In his years as director of the musical establishment at San Marco Basilica in Venice, beginning in 1613, Claudio Monteverdi all but ceased publishing collections of his music. But in the last years of his life he put together extensive retrospective collections of both his secular and sacred writing. In 1638 he issued his Eighth Book of Madrigals, a grand two-part assemblage that also included several of his theatrical works. Eight years after he died, his admirers published in 1651 what they called his Ninth Book of Madrigals. Meanwhile, in 1640-41, Monteverdi himself gathered together a rich overview of his sacred works, composed in his Venetian years, and titled them Selva Morale e Spirituale (Moral and Spiritual Grove). Later, admirers collected more of this material and published it as the posthumous Missa a Quatro Voci et Salmi in 1650.

Vastly overshadowed by his landmark Vespers collection of 1610, the fruits of his sacred composition in Venice have only had sporadic attention. (The notes erroneously assert that this 1640-41 collection “is our only surviving testimony to Monteverdi’s intensive compositional activity for St Mark’s”.)

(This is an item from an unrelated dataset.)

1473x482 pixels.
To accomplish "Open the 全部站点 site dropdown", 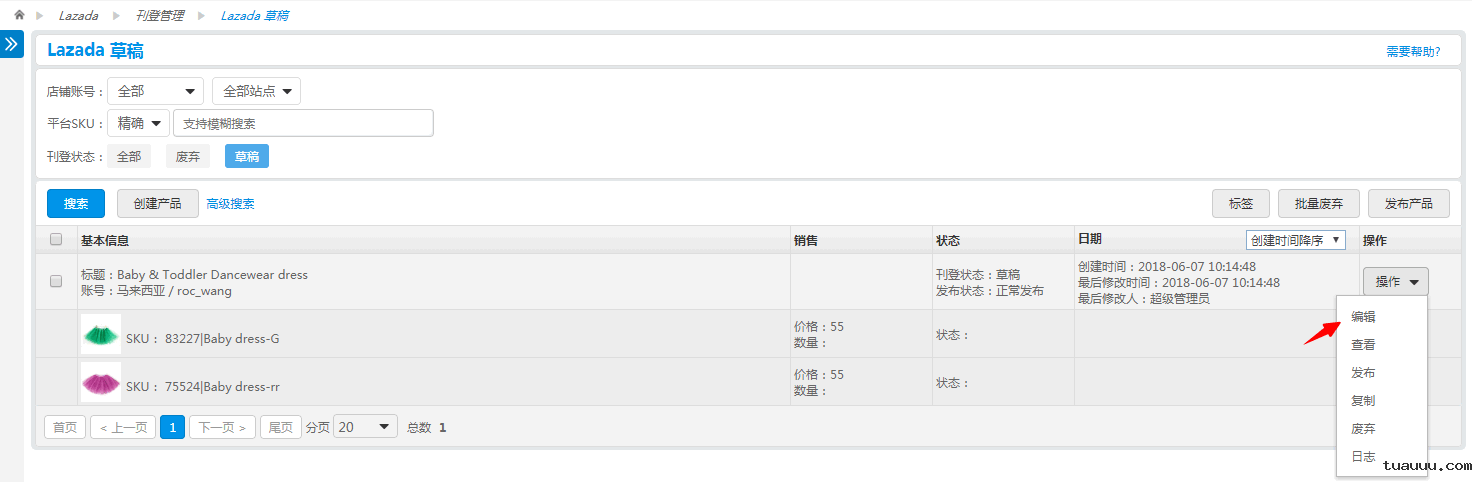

This 1640-41 Selva collection has been sampled a number of times, and for a full discography you might go back to January/February 2002. In some cases, conductors (Andrew Parrott, Gustav Leonhardt, and Rinaldo Alessandrini) have created out of its contents some artificial liturgical services. Here we have just an ample gathering of miscellaneous works from that collection, following at least five predecessors. From the publication’s 37 individual items (including a complete polyphonic Mass), we are given here fewer than half, 15 pieces. These include four Psalms (including the Magnificat Primo a 8 Voci), two Salve Regina settings, two “spiritual madrigals” (in Italian), two Mass tidbits, and three  miscellaneous Latin texts.
 

The singers and players of the Balthasar Neumann ensembles (taking their name from the great Baroque architect) are old hands at music of this kind and deliver expert performances. Heras-Casado has not been much identified with Baroque music before, but he fully appreciates the flexibilities need in this rhythmically volatile music. And the sound is bright and vivid.
 

If you want some idea of Monteverdi’s sacred music after 1610, this is a good selection. Still, the serious collector really needs the full Selva assemblage: Michel Corboz (Erato, MHS) or (after a fashion) Frieder Bernius (FSM). But those are hard to find nowadays. More likely to be found is the magnificent Harmonia Mundi set recorded by the Cantus Cölln and Concerto Palatino under Konrad Junghanel: superb performances, beautifully recorded (901718, 3 CD).